Mitigating ethical and moral risks requires equal parts art and science.

To prevent career-ending mistakes that may impact thousands of people, local government agencies must engage in open and honest discussions with citizens, stakeholders, and experts to address these dilemmas and ensure that AI is used in a fair, just, and responsible manner. 

NOTE: The tips provided for #2 Eliminating Bias also apply here.


Risk #8: Legal Liability and Accountability 



AI systems raise complex legal and liability issues, such as who is responsible for AI-related damages and errors, who owns the data generated by AI systems, and how to comply with existing laws and regulations that may not anticipate the use of AI. 

Copyright infringement is another unresolved issue with large language models like GPT4.  

Many people do not understand that when you submit queries and training data to a large language model owned by someone else, you are explicitly giving them the right to use this data in future generations of the technology.  

So care must be taken not to infringe on another’s copyright.

Local government agencies should consult with legal experts, state regulatory bodies, and insurance providers to ensure that they have adequate protection and risk management strategies in place. 


Risk #9: Infrastructure and Compatibility 


AI systems require robust, secure and reliable infrastructure and compatibility with existing systems and platforms. 

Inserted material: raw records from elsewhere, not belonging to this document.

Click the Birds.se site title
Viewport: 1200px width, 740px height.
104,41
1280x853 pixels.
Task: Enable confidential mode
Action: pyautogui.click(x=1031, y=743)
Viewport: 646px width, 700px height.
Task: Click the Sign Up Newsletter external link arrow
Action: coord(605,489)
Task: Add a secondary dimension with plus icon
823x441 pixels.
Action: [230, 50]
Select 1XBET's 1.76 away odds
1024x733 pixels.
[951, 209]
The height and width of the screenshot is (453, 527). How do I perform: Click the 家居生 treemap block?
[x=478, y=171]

Local government agencies must ensure that their infrastructure can support the data processing and storage needs of AI systems, as well as address any interoperability or integration issues. 

We’ve already addressed situations that require CJIS, Fedramp, SOC2 and PII compliance.  

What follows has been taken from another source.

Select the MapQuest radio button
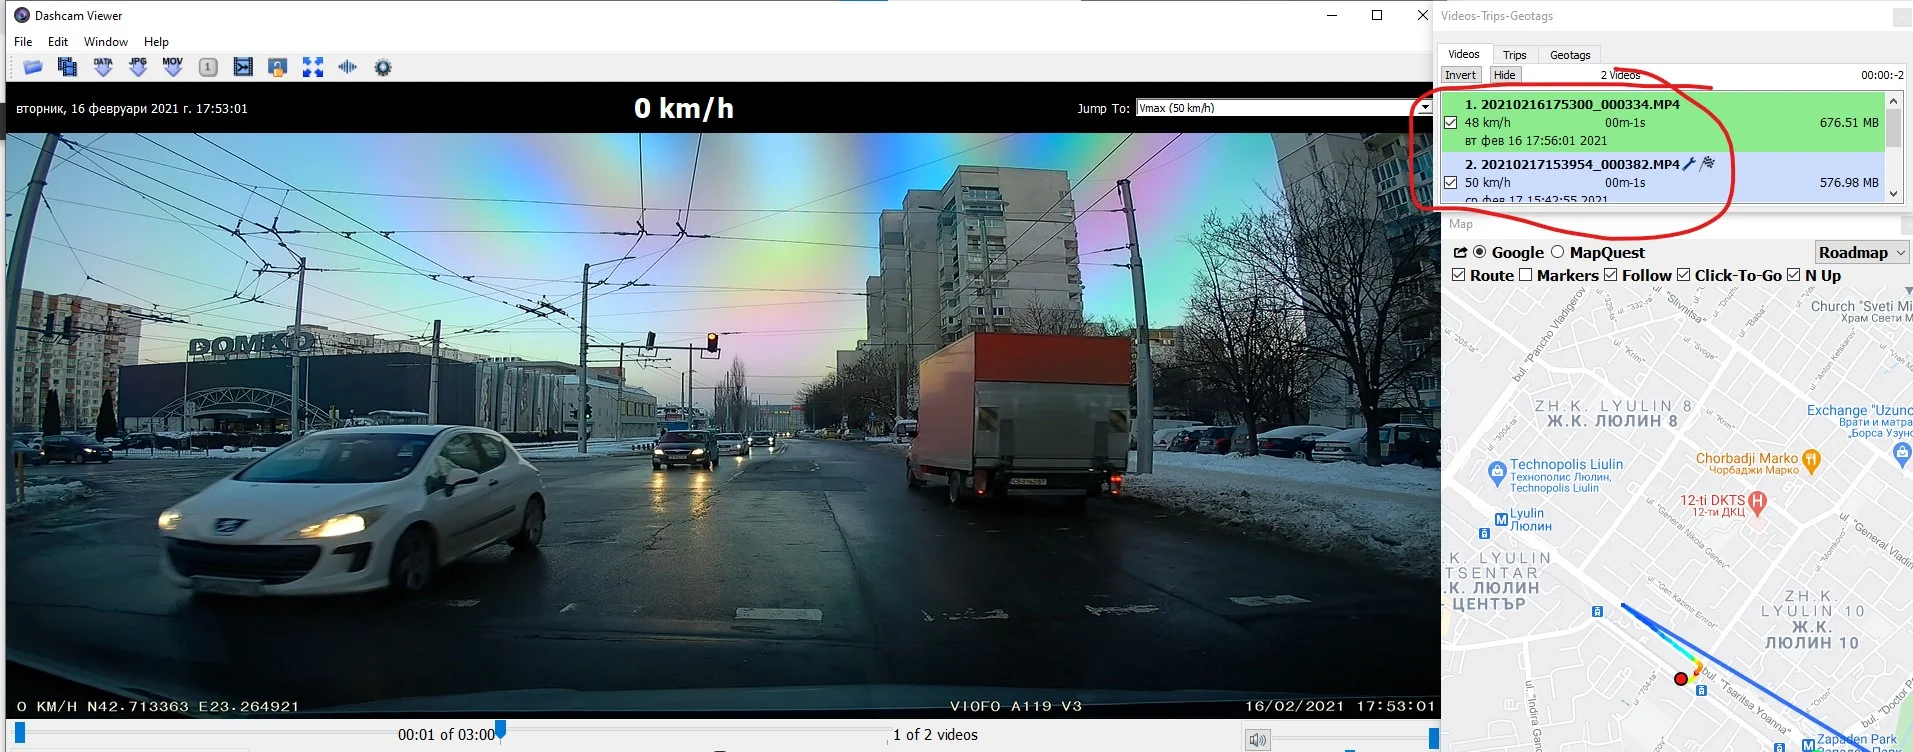Screen dimensions: 1913x752 pos(1557,253)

These same frameworks should guide decisions regarding system integration and interoperability.  

For example, in an AI-powered process automation solution, the entire business process and all underlying systems should be equally secure and compliant – not just the AI-enabled tasks inside of it.


Risk #10: Public Perception and Trust 



This one in particular can keep an elected officer awake at night…

AI systems can be perceived as opaque, complex, and potentially threatening by the general public, especially if they are not properly explained or communicated. 

This is especially true today – in a world dominated by AI headlines that aren’t entirely designed to inform.

In short, the public is going to draw their own conclusions about AI in government based on the stories that get into their media feeds first. 

So make sure your messages also get into their feeds.



To mitigate this risk, local government agencies – especially public communication officers – must invest in public education and engagement, building trust and confidence in the integrity, safety, and value of their AI systems. 

For an example of good public stewardship in action, watch the following video produced by the Hillsborough County Tax Collector, Nancy Milan, to introduce their new AI-powered virtual agent Sofie to her team:  

Clearly, Nancy Milan understands the importance of properly educating her team and her community about what she’s doing with AI and how it benefits everyone.

Full disclosure: although Hillsborough is a CogAbility customer, we had no role in producing this video.


The Bottom Line


It’s very clear today that AI is an enormously powerful new technology poised to transform society and government agencies in many ways; in addition, it poses significant risks and challenges to government agencies and the public if AI’s risks are not properly addressed. 

Due to ChatGPT’s popularity, the public has quickly moved from being mostly unaware of AI risks to being keenly aware of this two-sided truth. 

For this reason, local government agencies and elected officers must become vigilant, proactive, and responsible stewards of AI – by addressing security concerns, regulatory concerns, and public safety concerns in a holistic way.

Local government vendors like CogAbility must likewise rise to this challenge. This is something the CogAbility team is investing heavily in right now and will continue to do. As are other leading vendors who serve this market.

By addressing the top 10 threats of AI outlined above, local government officials & their vendors can ensure that applications of AI to local government are safe, ethical, effective, and sustainable for the long term.